Since both buttons are rated for only ten amps, and the circuit potentially can pull twenty-nine amps, I also installed a forty-amp relay.  So the e-stop buttons control the relay, and not the actual circuit.  The relay does the heavy lifting for handling the higher amperage.

Most relays that are readily available are for automotive use and are rated for twelve volts.  My circuit has two twelve volt batteries in series, so will be pushing twenty-four volts.  I wasn’t sure that I could tap into just twelve of the twenty-four volts to power my relay (turns out that I can, I now know), and didn’t know what problems I might have if I tried to power a twelve volt relay with twenty-four volts.  But I was able to find a relay that’s rated for twenty-four volts, so it wasn’t an issue.

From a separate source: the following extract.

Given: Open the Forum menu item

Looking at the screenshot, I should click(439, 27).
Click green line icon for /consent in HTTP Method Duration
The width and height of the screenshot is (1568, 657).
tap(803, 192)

Or at least, that’s what I assumed.  It turns out that, when I was testing the circuit with just one battery installed (running twelve volts), there wasn’t enough juice to power the relay.  So I couldn’t even get the circuit to close with just twelve volts.  So now I have to run the circuit at the full twenty-four volts, or not at all.

Here’s what the wiring looks like with the E-Stop buttons installed.  Notice bundle of wires that are routed up the firewall so they can sit inside the steel drum.  I’ll eventually drill the hole to mount the button through the firewall, once I get the firewall controls laid out, and attach the relay to the firewall so it doesn’t hang down.

The smokestack is one of those components I’ve been putting off, mainly because I didn’t know how I was going to construct it and attach it.  The original plans call for a six inch metal duct – the same duct work that’s in the HVAC system of your house.  Attached to the top of the duct is a milk strainer.

I don’t know what a milk strainer is, and I’m sure I’ve never seen one.  A quick Google search shows some strainers used in the dairy industry.  But they’re very expensive, and I couldn’t even find one that was radially symmetrical.  But I did find a duct reducer as part of the Google search.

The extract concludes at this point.